Molten chocolate cake, made famous by chef Jean-Georges Vongerichten, is now a standard offering at many upscale eateries. Whipping the egg whites in this recipe for Molten Chocolate Cake results in a lighter final product.
Because it’s so simple to make and uses everyday pantry staples, I make this amazing cake for my children quite frequently as a special treat.
After adding the egg yolks, you may turn this molten chocolate cake into an upscale mocha-flavored dessert by whisking 1 tablespoon of strong coffee into the chocolate mixture.
Given the cake’s richness, it pairs particularly well with fresh or sauced raspberries and strawberries. For additional flavor and texture, try topping the cake with powdered sugar, whipped cream, chocolate sauce, or Sweets sour cream or yogurt.
A cup of coffee, a glass of milk, or a bowl of ice cream goes wonderfully with this molten chocolate cake.
Being a fellow chocoholic, I can attest that once you’ve prepared this cake, you’ll be ready for any assault from your fellow chocolate lovers.
I promise that if you make this cake and offer it to your friends and family, they will all ask for the recipe.
1/2 cup of chopped, bittersweet chocolate (6 ounces)
1 pound of butter
1-and-a-half cups icing sugar
1/4 pound of sugar
Three unbroken eggs
Put in a 425 degree Fahrenheit preheated oven.
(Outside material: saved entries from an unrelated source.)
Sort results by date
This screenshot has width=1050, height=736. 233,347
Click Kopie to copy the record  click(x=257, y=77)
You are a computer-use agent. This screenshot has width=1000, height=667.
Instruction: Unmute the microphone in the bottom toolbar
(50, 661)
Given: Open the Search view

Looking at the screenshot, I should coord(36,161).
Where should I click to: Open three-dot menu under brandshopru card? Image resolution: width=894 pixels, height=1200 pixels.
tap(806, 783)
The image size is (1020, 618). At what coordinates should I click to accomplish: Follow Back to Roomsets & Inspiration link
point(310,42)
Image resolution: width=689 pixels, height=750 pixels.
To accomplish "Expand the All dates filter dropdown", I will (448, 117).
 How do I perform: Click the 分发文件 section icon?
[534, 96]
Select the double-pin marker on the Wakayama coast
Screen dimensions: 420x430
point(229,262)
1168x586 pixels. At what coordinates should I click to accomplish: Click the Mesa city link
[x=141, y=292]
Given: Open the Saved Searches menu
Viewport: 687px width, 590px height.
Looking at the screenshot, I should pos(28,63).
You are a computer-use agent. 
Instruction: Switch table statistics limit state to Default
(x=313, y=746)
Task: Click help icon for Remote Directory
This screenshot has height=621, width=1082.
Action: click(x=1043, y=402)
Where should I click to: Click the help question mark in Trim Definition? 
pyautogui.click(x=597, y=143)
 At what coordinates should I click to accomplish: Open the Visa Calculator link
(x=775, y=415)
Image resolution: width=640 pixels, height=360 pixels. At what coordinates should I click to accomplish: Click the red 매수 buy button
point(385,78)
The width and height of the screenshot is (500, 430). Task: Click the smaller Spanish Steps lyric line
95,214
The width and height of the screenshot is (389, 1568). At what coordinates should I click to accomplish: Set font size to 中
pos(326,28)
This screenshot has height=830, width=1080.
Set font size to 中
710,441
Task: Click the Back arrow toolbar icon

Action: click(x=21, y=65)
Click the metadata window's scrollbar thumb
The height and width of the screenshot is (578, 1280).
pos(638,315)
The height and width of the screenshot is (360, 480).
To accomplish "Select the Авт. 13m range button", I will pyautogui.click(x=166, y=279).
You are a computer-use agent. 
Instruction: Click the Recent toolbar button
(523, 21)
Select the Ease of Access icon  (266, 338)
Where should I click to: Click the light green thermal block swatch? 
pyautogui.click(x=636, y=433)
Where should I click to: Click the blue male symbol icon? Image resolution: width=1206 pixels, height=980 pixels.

Prepare six (6-ounce) souffle or custard cups with butter. Arrange on a pan for baking.
Melt the butter by microwaving the chocolate and butter for 1 minute on MEDIUM (50%). Chocolate should be whisked until it is completely melted. Mix in 1-1/2 cups of sugar and flour. Mix in the egg yolks of six eggs.
Egg whites should be beaten in a separate, clean basin until they form stiff peaks. Gently incorporate the beaten egg whites into the chocolate mixture until no white streaks remain, using a rubber spatula. Put the liquid into the cups.
Cakes are done when the edges are hard but the centers are still mushy, usually after 14 to 15 minutes in the oven. Hold for one minute. Loosen cakes from molds by running a small knife around the edge, then carefully unmold onto serving plates. Warm it up and top it with whatever you like.